Instruções de trabalho ::
Edite o trecho sobre a superficialidade hegemônica de "As hordas de" até "ser fácil, digerível." e reproduza essa parte substituindo "marqueteiros" por "publicitários".

Trecho do documento ::
───

SUPERFICIALIDADE HEGEMÔNICA - Em economias fundadas na competição, ofertas que forem geradas em um processo de marketing autêntico e bem conduzido são necessariamente satisfatórias para os clientes e lucrativas para as companhias. As que não forem não serão outra coisa por muito mais tempo. No Brasil, de modo geral, imagina-se que a idéia de empresa lucrativa não é compatível com a de consumidores satisfeitos. Acredita-se que ou se tem uma coisa ou se tem a outra. A obviedade não vista é que os dois cenários são indissociáveis, contíguos e interdependentes.
As hordas de marqueteiros que entram todo ano no mercado não contribuem muito para a alteração desse ce -nário no Brasil. Pelo contrário, atraídos exatamente pelo que é oco e veleidoso, esses novos profissionais só fazem reproduzir velhos pontos-de-vista carregados de astigmatismo. São - somos todos - filhos dessa era em que a superficialidade é hegemônica, em que a ordem de tudo é ser fácil, digerível.
O hedonismo pouco ilustrado de nosso tempo teve seu início, é muito provável, com a expansão americana no Pós-Guerra. A cultura européia, em geral, e a francesa, em particular, de tradição elitista e paladar pedregoso, sucumbiram à ascensão dos Estados Unidos como o novo emissor de padrões de comportamento e de atitude para o mundo. A tradição filosófica francesa, que ensinara o planeta a pensar, começou a soar insuportável. Raciocinar virou esporte de gente chata. Analisar com discernimento passou a ser coisa de desmancha-prazeres. Sartre e suas palavras refinadas, arquitetadas em sentenças sinuosas, longas e belamente construídas, foi suplantado pelos romances policiais. E seus termos toscos. E suas frases curtas. Tudo o que era denso tornou-se fugaz. A alta cultura virou cultura pop. Óperas de audiência seleta viraram concertos para milhares. A grande literatura virou cinema de entretenimento. Enfim,tudo que era francês desmanchou-se no ar.

───

Dados apresentados ::

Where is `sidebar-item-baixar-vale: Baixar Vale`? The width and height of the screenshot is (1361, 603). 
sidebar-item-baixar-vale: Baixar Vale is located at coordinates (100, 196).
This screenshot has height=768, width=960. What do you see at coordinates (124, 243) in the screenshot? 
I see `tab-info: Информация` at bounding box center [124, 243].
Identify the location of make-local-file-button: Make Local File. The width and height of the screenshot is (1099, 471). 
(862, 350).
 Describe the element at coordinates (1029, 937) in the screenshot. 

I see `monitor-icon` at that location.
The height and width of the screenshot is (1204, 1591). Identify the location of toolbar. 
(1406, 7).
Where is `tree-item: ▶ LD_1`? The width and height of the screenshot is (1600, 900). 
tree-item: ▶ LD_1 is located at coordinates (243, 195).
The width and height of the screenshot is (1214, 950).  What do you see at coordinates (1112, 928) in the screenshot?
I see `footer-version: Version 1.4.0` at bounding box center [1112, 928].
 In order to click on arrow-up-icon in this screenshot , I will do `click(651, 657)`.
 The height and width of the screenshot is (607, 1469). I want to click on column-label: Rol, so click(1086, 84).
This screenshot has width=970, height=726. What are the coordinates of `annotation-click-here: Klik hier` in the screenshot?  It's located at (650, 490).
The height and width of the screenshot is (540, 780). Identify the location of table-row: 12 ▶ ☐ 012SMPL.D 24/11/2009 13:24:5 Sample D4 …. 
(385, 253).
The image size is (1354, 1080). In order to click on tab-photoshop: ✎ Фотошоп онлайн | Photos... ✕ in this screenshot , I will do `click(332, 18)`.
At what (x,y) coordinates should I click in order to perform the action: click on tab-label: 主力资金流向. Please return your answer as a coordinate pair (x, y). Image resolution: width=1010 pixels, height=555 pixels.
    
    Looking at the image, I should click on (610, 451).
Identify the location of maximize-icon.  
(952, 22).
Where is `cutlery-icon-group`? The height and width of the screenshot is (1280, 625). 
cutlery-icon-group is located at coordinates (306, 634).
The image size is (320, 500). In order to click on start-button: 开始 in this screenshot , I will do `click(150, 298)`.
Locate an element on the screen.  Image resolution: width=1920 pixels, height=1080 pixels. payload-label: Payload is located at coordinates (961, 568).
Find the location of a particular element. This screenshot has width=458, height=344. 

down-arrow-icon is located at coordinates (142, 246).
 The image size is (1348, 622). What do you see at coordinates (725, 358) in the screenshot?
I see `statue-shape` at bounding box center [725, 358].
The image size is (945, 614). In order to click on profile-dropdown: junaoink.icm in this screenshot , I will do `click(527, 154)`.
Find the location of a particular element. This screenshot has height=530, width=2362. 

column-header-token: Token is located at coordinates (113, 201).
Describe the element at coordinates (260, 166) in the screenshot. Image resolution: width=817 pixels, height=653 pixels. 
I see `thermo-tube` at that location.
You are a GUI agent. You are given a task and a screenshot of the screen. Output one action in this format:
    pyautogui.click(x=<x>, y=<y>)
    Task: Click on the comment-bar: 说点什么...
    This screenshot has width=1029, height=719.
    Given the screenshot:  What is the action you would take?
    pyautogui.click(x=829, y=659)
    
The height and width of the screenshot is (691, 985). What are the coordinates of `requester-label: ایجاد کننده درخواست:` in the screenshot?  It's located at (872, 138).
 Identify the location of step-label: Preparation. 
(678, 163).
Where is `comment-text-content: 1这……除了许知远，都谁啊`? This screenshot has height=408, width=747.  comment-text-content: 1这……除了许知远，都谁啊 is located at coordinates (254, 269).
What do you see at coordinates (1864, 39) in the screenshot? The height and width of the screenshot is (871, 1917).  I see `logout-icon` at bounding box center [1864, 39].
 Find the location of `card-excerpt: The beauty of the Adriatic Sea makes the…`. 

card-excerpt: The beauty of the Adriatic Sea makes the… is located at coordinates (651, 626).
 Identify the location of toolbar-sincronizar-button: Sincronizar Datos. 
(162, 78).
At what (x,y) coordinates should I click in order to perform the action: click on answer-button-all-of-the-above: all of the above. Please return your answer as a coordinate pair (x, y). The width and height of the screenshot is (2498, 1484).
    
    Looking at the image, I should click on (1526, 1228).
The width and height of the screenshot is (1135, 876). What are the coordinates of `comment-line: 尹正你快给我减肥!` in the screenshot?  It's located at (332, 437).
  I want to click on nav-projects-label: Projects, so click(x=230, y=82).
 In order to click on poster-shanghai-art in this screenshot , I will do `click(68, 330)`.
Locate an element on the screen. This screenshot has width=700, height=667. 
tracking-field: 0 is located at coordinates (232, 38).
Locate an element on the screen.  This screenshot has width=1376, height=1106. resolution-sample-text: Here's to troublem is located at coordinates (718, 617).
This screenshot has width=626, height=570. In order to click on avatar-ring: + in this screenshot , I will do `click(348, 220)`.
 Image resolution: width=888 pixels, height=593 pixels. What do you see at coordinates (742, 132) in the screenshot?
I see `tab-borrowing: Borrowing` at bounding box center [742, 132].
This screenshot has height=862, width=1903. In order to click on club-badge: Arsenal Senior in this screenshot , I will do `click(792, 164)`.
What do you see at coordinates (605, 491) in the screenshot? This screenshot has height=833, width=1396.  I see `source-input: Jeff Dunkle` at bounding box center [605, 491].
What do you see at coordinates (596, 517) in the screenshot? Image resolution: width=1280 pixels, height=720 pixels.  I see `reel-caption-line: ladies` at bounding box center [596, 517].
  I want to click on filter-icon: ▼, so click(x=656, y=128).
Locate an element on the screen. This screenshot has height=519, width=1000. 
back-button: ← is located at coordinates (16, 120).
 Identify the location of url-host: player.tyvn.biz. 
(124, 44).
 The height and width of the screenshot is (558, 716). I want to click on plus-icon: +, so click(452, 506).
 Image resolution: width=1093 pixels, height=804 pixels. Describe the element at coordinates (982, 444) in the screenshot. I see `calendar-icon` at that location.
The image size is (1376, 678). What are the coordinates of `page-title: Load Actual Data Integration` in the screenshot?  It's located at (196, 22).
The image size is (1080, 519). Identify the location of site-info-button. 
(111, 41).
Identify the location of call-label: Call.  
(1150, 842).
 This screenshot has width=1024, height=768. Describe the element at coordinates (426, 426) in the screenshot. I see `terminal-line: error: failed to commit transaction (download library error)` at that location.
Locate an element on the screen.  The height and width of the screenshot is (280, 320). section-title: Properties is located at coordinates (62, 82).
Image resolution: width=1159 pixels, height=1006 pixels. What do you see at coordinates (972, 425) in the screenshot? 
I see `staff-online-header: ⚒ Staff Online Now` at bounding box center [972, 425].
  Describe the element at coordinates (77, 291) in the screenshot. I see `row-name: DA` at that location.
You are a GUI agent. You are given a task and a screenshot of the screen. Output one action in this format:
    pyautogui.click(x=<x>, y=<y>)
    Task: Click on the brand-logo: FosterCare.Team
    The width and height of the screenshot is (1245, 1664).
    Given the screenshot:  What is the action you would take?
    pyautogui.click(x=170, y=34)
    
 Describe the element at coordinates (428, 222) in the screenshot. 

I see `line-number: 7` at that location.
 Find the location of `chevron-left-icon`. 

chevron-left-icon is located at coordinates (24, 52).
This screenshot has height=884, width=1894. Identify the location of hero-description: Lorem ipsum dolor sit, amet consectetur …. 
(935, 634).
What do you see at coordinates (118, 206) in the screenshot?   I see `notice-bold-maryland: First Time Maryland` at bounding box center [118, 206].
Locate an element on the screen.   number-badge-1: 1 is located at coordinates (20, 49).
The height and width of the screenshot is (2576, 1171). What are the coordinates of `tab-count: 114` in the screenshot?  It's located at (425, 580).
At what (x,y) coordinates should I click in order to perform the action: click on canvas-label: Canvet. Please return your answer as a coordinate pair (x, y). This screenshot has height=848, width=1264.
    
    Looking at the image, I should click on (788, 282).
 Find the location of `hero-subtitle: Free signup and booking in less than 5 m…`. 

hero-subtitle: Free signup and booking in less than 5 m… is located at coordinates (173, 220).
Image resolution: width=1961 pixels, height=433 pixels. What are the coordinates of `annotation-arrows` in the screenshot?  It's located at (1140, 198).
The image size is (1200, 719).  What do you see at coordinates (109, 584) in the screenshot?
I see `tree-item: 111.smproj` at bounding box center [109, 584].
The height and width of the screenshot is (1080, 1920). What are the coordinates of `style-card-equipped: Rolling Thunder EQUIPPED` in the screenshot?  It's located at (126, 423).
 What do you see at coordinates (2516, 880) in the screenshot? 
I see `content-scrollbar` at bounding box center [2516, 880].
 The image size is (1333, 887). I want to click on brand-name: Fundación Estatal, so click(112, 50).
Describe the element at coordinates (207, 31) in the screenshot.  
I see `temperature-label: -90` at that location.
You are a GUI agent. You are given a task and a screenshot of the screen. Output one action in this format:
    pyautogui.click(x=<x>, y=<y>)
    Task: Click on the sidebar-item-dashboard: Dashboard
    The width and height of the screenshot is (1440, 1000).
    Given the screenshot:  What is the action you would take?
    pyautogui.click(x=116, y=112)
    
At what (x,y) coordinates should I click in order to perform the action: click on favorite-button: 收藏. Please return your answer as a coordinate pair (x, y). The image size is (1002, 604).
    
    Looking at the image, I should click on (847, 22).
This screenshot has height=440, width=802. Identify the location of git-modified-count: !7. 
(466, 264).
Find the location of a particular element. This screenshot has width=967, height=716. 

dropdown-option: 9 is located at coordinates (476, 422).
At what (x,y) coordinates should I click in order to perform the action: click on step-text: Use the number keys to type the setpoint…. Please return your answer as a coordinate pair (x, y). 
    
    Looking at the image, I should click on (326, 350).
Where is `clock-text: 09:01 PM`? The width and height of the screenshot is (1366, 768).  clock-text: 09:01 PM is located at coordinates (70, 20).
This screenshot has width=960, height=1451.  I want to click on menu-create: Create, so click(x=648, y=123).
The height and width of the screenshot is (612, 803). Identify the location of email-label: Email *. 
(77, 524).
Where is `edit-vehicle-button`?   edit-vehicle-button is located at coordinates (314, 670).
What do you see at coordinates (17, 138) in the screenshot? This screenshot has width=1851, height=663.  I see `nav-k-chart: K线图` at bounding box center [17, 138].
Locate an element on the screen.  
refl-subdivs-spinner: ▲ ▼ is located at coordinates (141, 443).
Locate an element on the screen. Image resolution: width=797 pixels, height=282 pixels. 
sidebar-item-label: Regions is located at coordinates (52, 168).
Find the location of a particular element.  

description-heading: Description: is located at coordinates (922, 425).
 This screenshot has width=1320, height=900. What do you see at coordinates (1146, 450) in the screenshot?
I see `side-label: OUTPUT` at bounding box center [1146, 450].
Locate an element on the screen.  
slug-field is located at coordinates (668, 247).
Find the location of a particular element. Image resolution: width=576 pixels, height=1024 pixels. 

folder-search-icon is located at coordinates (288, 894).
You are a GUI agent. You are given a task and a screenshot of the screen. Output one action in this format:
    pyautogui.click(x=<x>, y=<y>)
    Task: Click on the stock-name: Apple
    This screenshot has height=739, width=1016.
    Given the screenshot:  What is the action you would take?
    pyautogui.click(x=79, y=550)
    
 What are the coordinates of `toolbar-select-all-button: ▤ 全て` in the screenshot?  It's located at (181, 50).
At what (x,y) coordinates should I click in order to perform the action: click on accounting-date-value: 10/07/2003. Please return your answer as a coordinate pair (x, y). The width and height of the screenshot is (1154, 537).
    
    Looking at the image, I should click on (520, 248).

───

Resultado da tarefa ::
As hordas de publicitários que entram todo ano no mercado não contribuem muito para a alteração desse ce -nário no Brasil. Pelo contrário, atraídos exatamente pelo que é oco e veleidoso, esses novos profissionais só fazem reproduzir velhos pontos-de-vista carregados de astigmatismo. São - somos todos - filhos dessa era em que a superficialidade é hegemônica, em que a ordem de tudo é ser fácil, digerível.